SD: For me, collecting and sharing the collection have never been separate impulses. I collect because I am curious. I invite curators because I want to continue the conversations that the collection has started. A collection is a living archive. Each work gains new meaning when it is placed in dialogue with another work, another period, or another audience. I have never curated my own exhibitions; instead, I have always invited exceptional curators, people who have been part of my journey from its very early stages, to curate them. This allows me to share those relationships rather than keeping them private. It transforms collecting from an act of ownership into one of stewardship and public engagement.
SD: The role of art has never been to make us comfortable. It has always been to make us look more closely, ask better questions, and engage more deeply with the world around us. Collectors today are increasingly interested in acquiring works that carry intellectual and emotional depth. The most enduring collections are built around ideas rather than decoration. If an artwork provokes reflection, challenges assumptions, or captures the complexities of our time, it has already succeeded. The decision to collect it then becomes part of participating in that larger cultural conversation.
SD: Being involved with institutions across different parts of the world has given me a broader understanding of how artistic ecosystems function. It has shown me how philanthropy, museums, residencies, collectors, and public institutions can work together to build sustainable careers for artists. It also enables me to create meaningful connections between Indian artists and international networks. My ambition has never been simply to export Indian art, but to ensure that Indian artists are part of global conversations on equal terms while remaining deeply rooted in their own contexts.

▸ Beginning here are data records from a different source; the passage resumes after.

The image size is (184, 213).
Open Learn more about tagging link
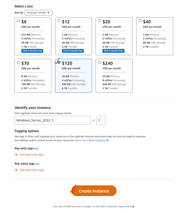pos(90,140)
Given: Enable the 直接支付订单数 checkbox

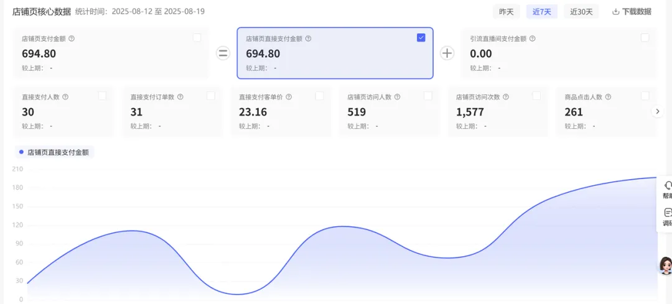Looking at the screenshot, I should tap(211, 96).
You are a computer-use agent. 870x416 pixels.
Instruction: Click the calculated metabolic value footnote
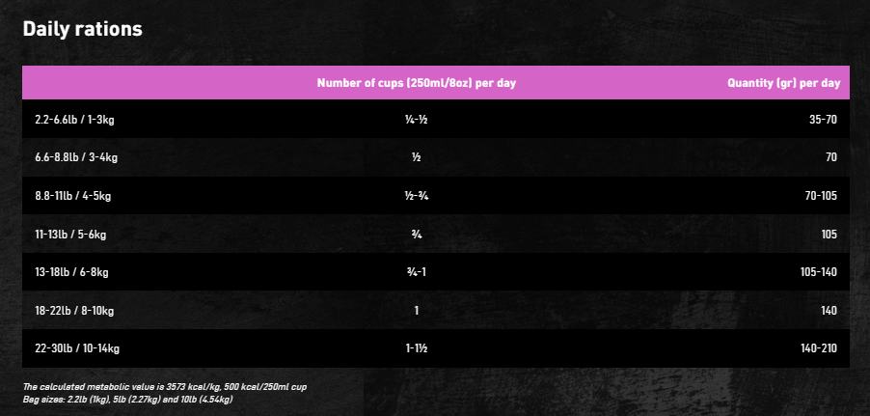165,387
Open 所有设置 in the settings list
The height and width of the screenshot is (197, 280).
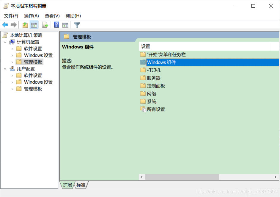(156, 109)
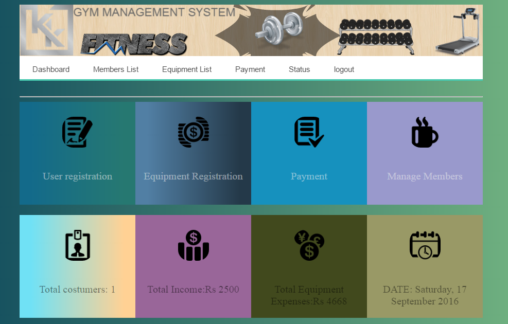Click the Equipment Expenses currency-coins icon
This screenshot has height=324, width=508.
309,245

SD: Space118 and Blueprint12 bring complementary strengths. Space118 has always focused on nurturing artists and building long-term support structures, while Blueprint12 has extensive experience presenting contemporary art to collectors and audiences. For The Shifting of Silence, the partnership allows us to bring together a stronger curatorial vision, reach a wider audience, and create a larger platform than either of us could have achieved independently. It demonstrates that collaboration within the arts ecosystem creates greater opportunities for artists than working in isolation.
SD: When I began collecting, there were relatively few young collectors, especially women, engaging seriously with contemporary art, and there was limited access to information, mentorship, or community. Today, there is far greater curiosity. Museums, art fairs, foundations, galleries, and digital platforms have made contemporary art more visible and approachable. What has not changed is that collecting still requires patience, conviction, and a willingness to develop your own eye. The most meaningful collections are not built by following trends or market signals. They are built through sustained engagement with artists, ideas, and the cultural moment in which we live. Ultimately, collecting is an intellectual and emotional journey before it is an investment.
The Shifting of Silence, curated by Saloni Doshi and presented by Blueprint12 in collaboration with Space118 Art Foundation, is on view at the LTC Building, Bikaner House, New Delhi, from July 30 to August 2, 2026, with a preview on July 29.